:: TASK ::
Copy out every item below, requests included, scaling each coordinate in the answers by 1.85 and rounding to the nearest whole number, with halves rounded up. Leave all numbers in the requests unchanged.

○ ○ ○ ○ ○

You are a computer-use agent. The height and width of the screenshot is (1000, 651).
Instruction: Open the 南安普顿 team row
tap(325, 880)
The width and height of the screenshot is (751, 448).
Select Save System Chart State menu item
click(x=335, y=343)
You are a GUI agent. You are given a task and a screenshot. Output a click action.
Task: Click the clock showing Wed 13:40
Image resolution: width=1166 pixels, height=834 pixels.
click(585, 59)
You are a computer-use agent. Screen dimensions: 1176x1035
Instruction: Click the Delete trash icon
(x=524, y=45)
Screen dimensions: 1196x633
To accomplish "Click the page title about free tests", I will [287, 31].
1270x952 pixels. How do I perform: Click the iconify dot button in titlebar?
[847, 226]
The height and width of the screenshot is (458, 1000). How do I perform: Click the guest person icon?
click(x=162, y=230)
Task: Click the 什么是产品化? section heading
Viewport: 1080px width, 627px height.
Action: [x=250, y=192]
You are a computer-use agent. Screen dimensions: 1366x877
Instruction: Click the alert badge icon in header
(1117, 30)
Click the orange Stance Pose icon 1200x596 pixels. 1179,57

○ ○ ○ ○ ○

:: SOLUTION FOR THIS TASK ::
You are a computer-use agent. The height and width of the screenshot is (1000, 651).
Instruction: Open the 南安普顿 team row
tap(601, 1628)
The width and height of the screenshot is (751, 448).
Select Save System Chart State menu item
click(x=620, y=635)
You are a GUI agent. You are given a task and a screenshot. Output a click action.
Task: Click the clock showing Wed 13:40
Image resolution: width=1166 pixels, height=834 pixels.
click(1082, 109)
You are a computer-use agent. Screen dimensions: 1176x1035
Instruction: Click the Delete trash icon
(x=969, y=83)
Screen dimensions: 1196x633
To accomplish "Click the page title about free tests", I will [531, 57].
1270x952 pixels. How do I perform: Click the iconify dot button in titlebar?
[1567, 418]
The height and width of the screenshot is (458, 1000). How do I perform: Click the guest person icon?
click(x=300, y=426)
Task: Click the 什么是产品化? section heading
Viewport: 1080px width, 627px height.
Action: [x=463, y=355]
You are a computer-use agent. Screen dimensions: 1366x877
Instruction: Click the alert badge icon in header
(2066, 56)
Click the orange Stance Pose icon 1200x596 pixels. 2181,105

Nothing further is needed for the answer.